### [DIRECTIVE]
Pull out every line in the records below that contains the string "Open", matching case exactly.

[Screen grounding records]
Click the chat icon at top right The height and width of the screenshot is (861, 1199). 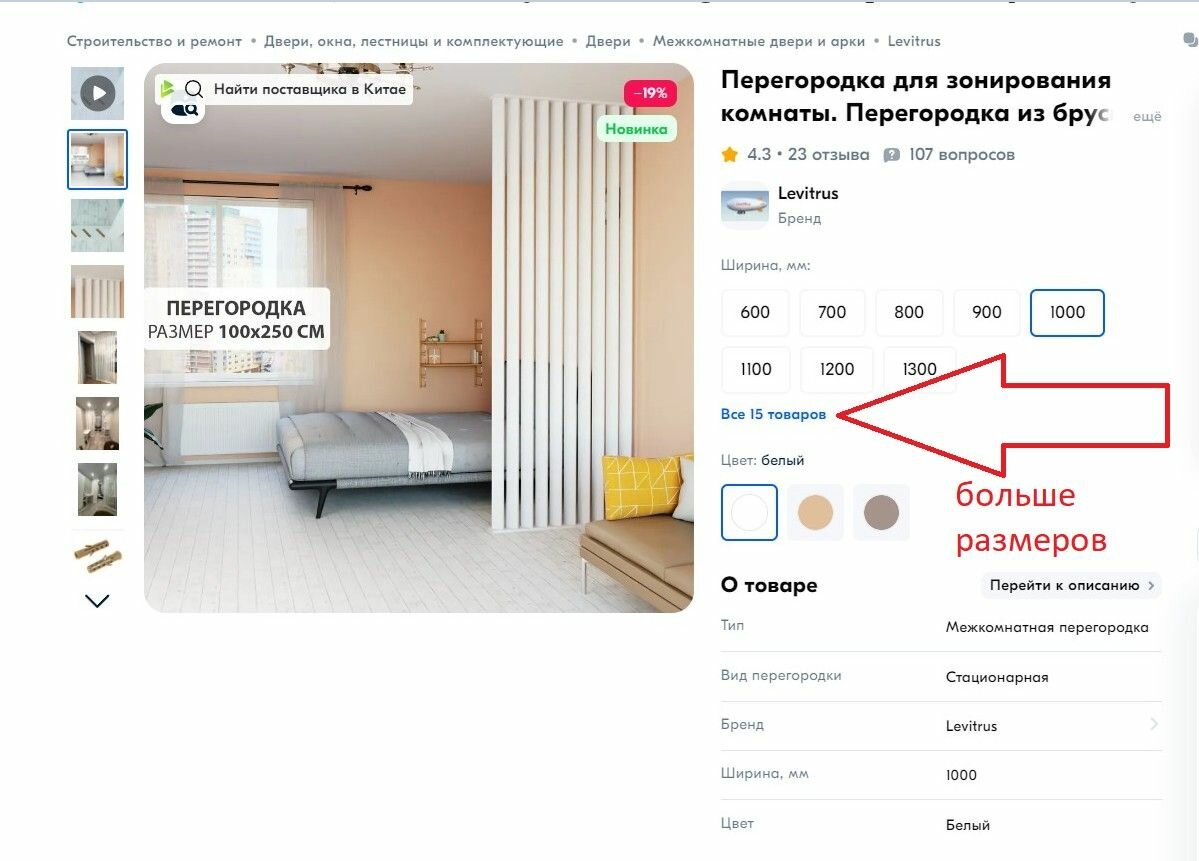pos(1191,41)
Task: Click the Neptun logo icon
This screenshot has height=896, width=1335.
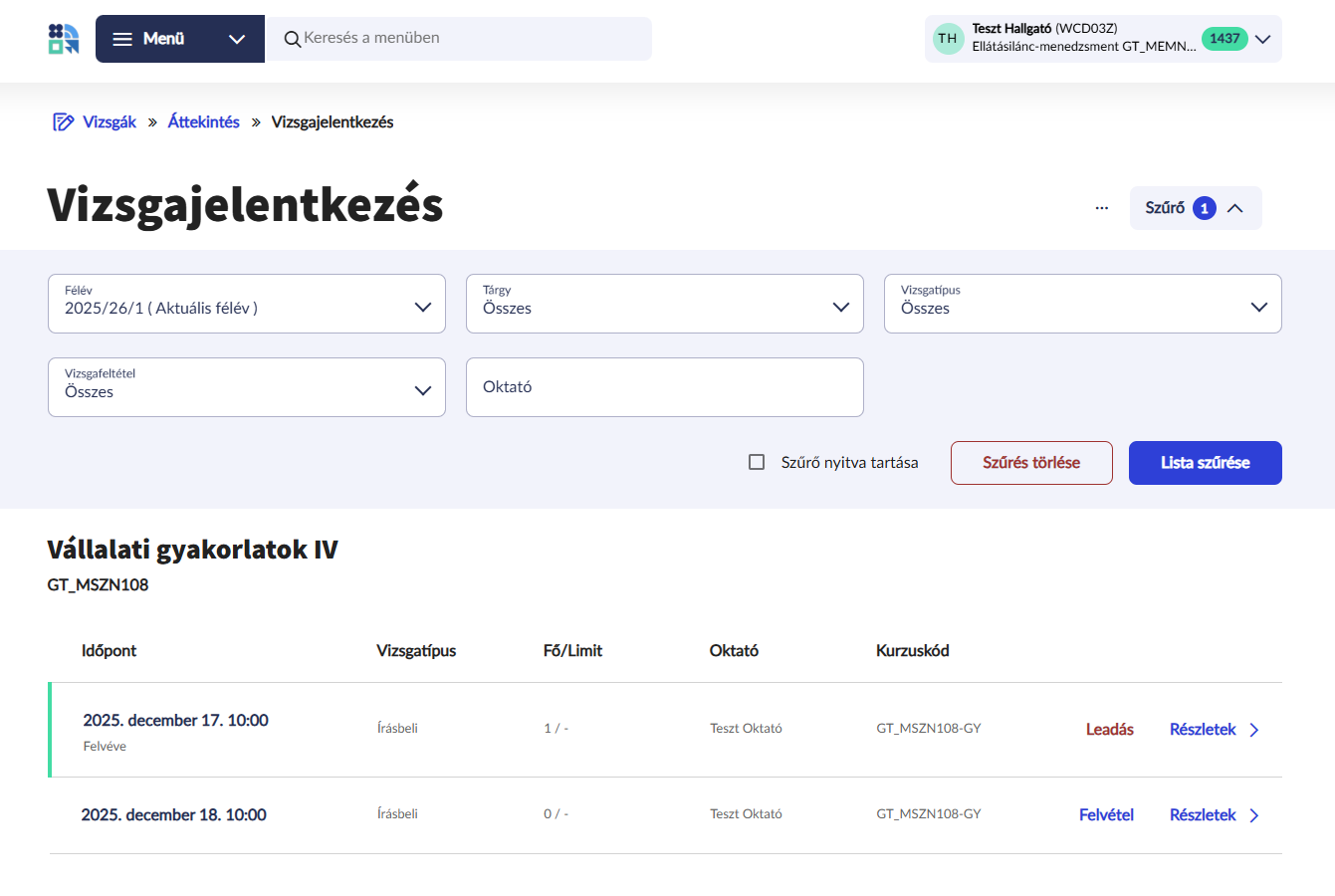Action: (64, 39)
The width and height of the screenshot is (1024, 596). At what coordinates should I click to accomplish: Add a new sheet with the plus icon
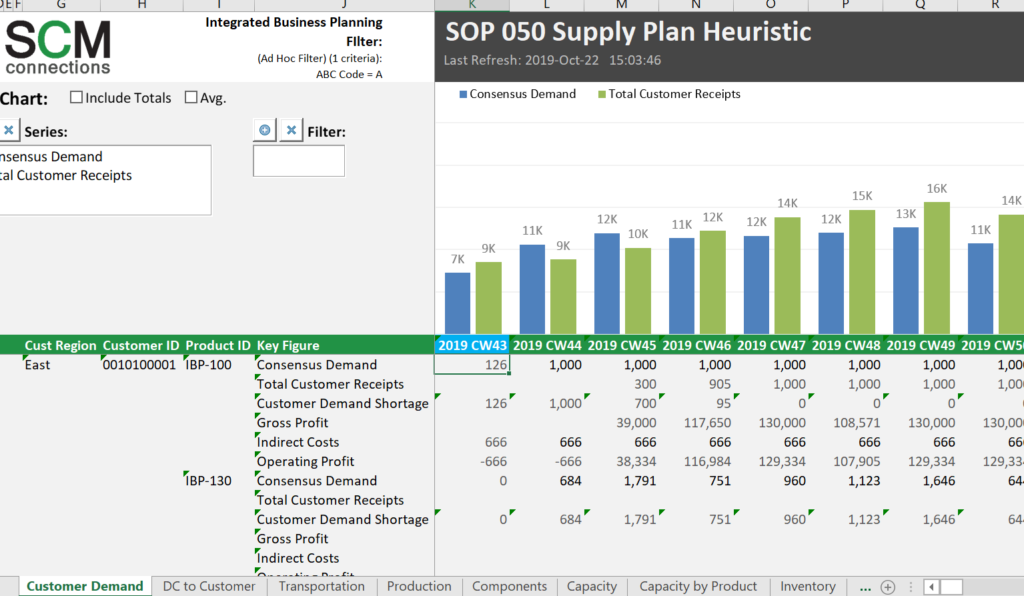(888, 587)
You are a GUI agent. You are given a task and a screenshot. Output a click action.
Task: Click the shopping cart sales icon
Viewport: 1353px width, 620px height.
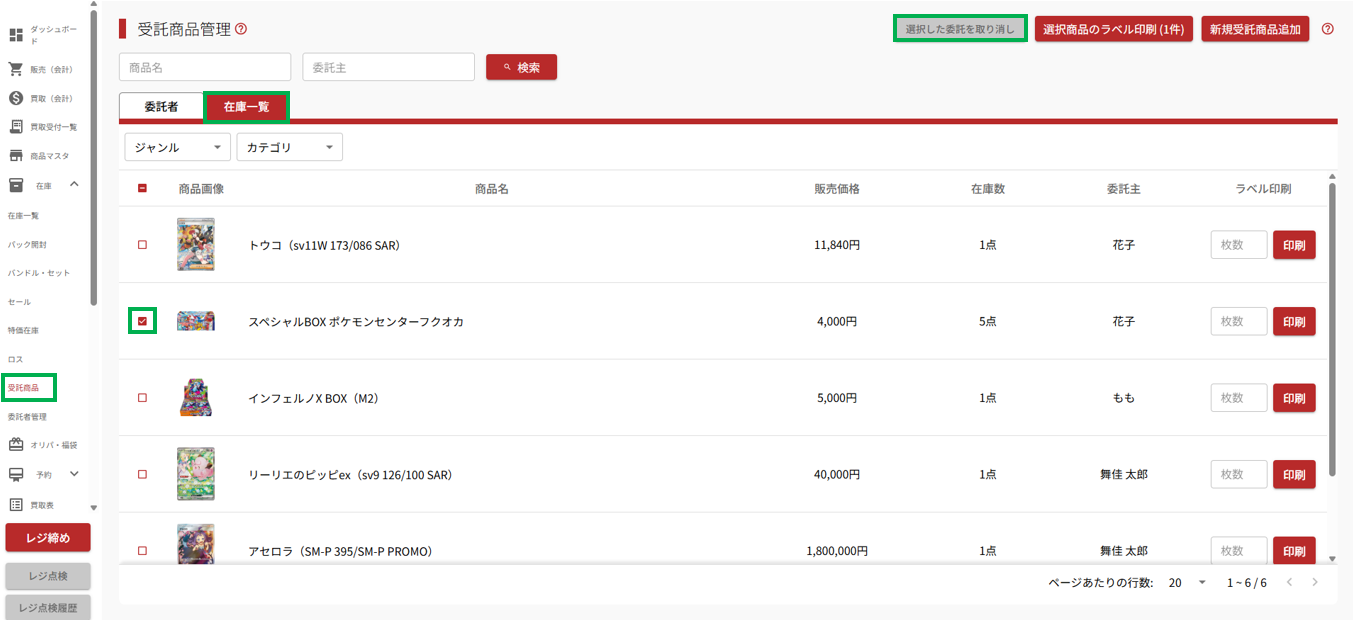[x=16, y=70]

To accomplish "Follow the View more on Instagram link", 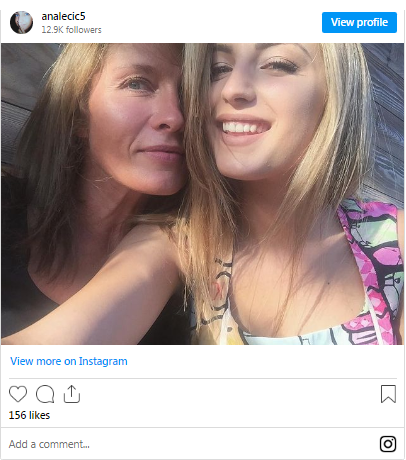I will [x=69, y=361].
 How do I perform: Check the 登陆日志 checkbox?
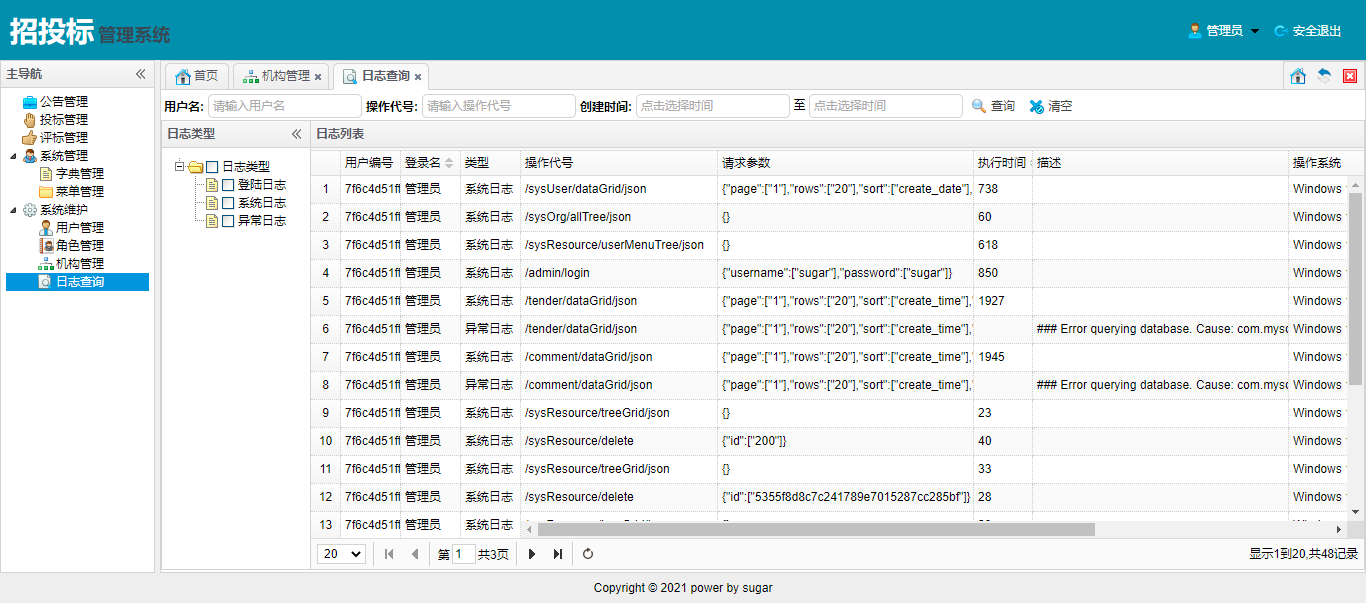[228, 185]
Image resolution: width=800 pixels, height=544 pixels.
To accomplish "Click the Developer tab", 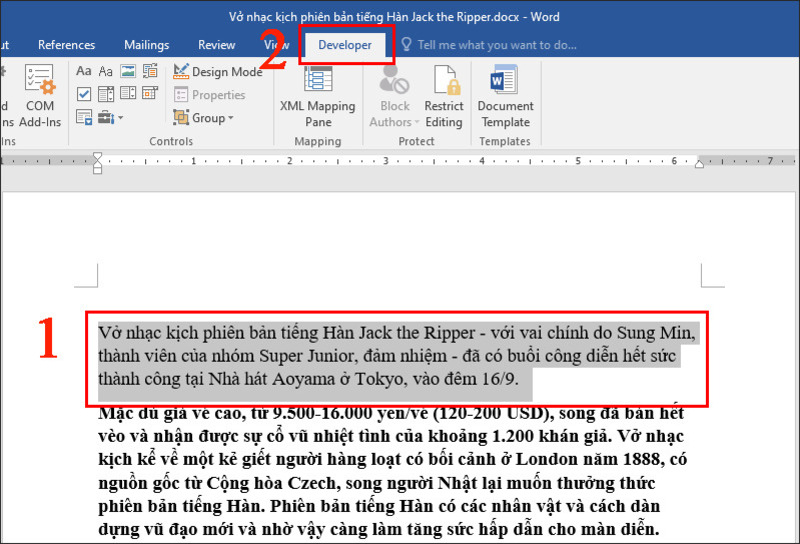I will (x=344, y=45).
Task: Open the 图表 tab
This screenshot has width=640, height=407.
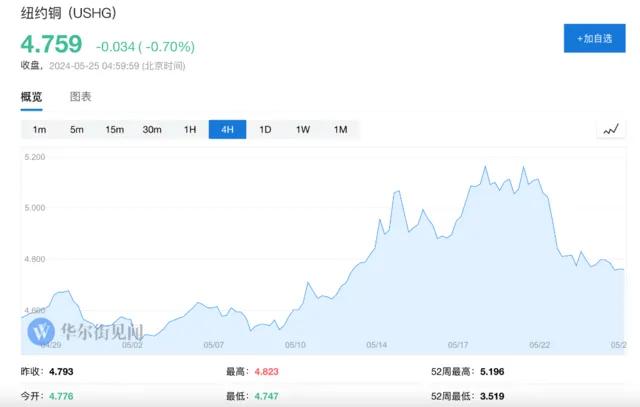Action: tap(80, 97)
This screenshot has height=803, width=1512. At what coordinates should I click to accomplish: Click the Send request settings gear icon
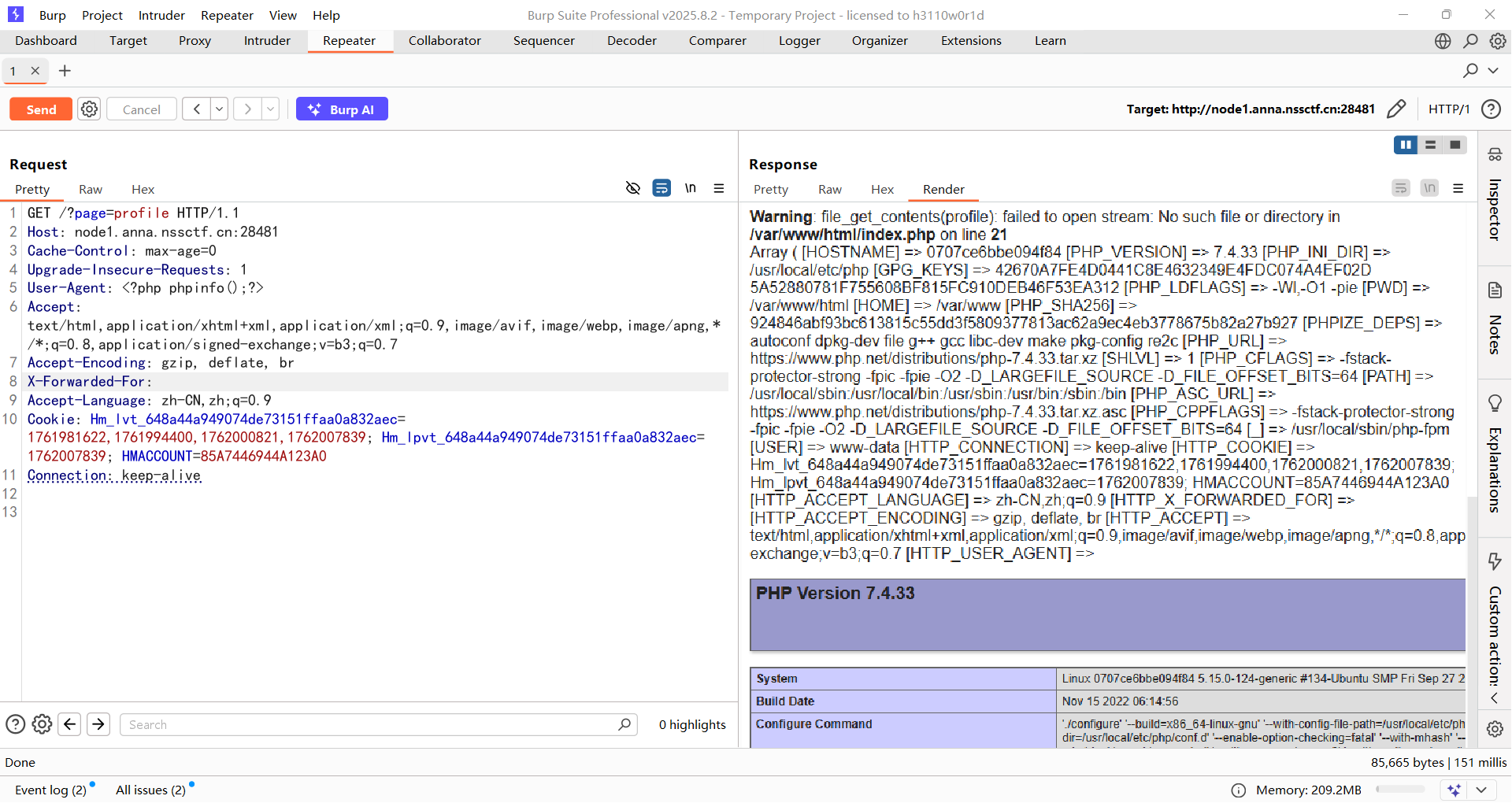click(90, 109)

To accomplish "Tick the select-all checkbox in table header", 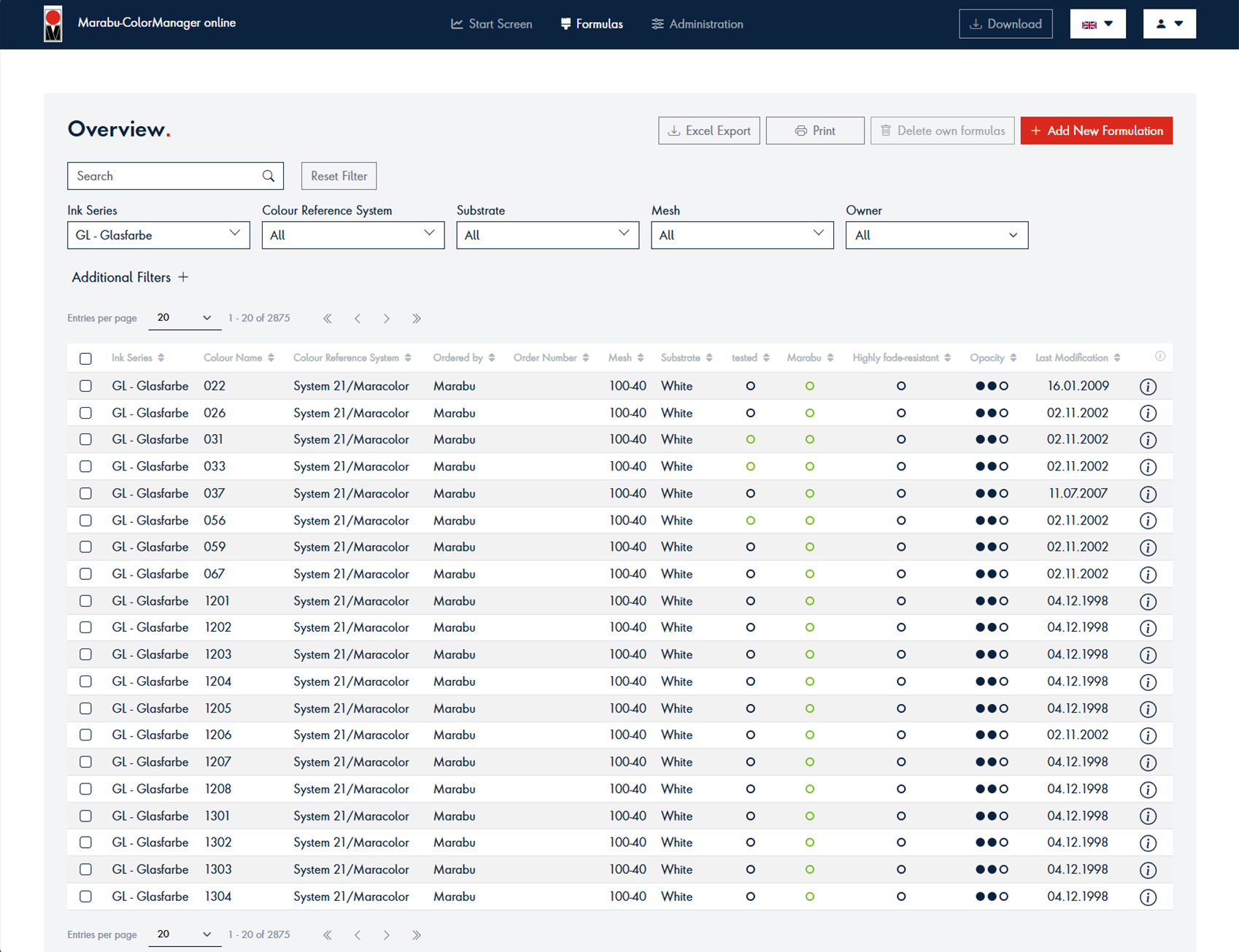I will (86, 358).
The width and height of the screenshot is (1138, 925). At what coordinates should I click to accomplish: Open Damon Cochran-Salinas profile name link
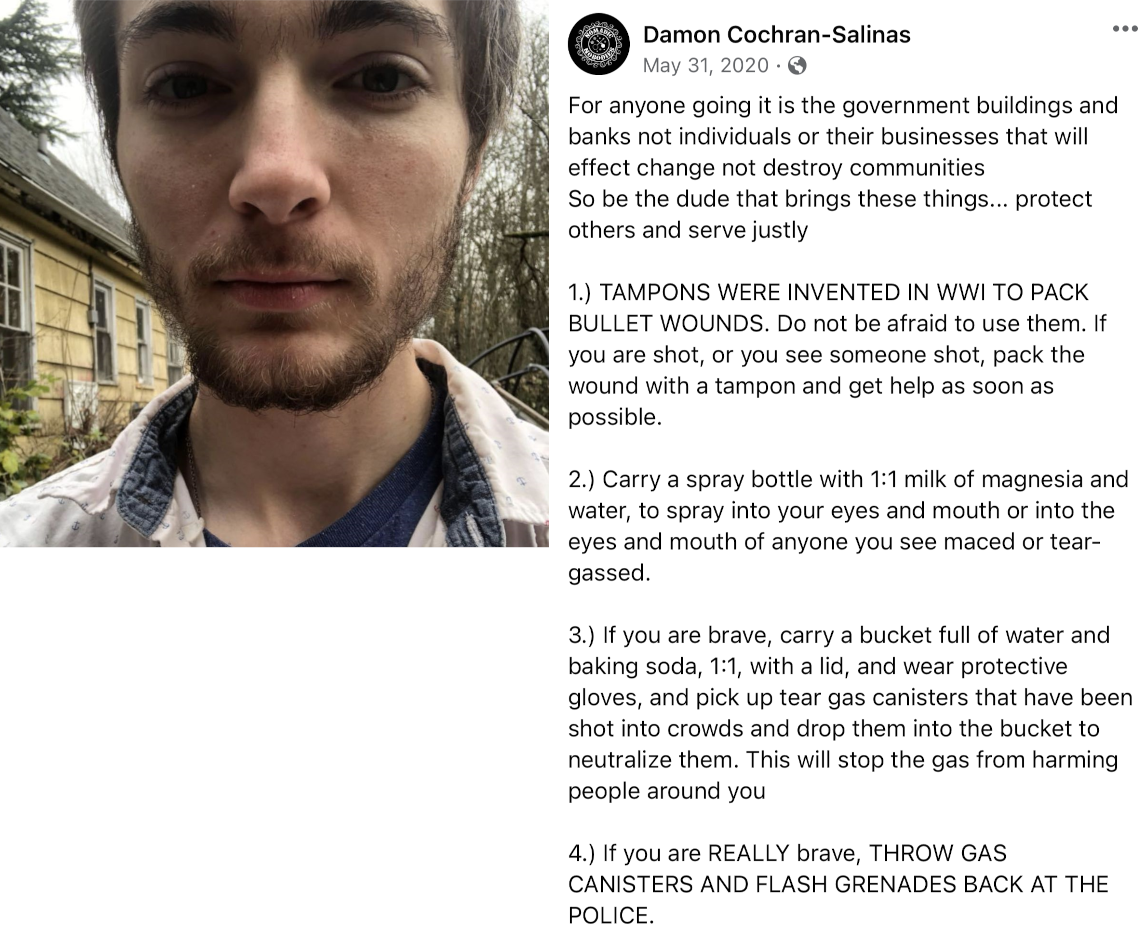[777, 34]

### [WRITTEN REPLY]
Task: Open the 图表 tab
The width and height of the screenshot is (1138, 925). At what coordinates should I click to accomplish: Open Damon Cochran-Salinas profile name link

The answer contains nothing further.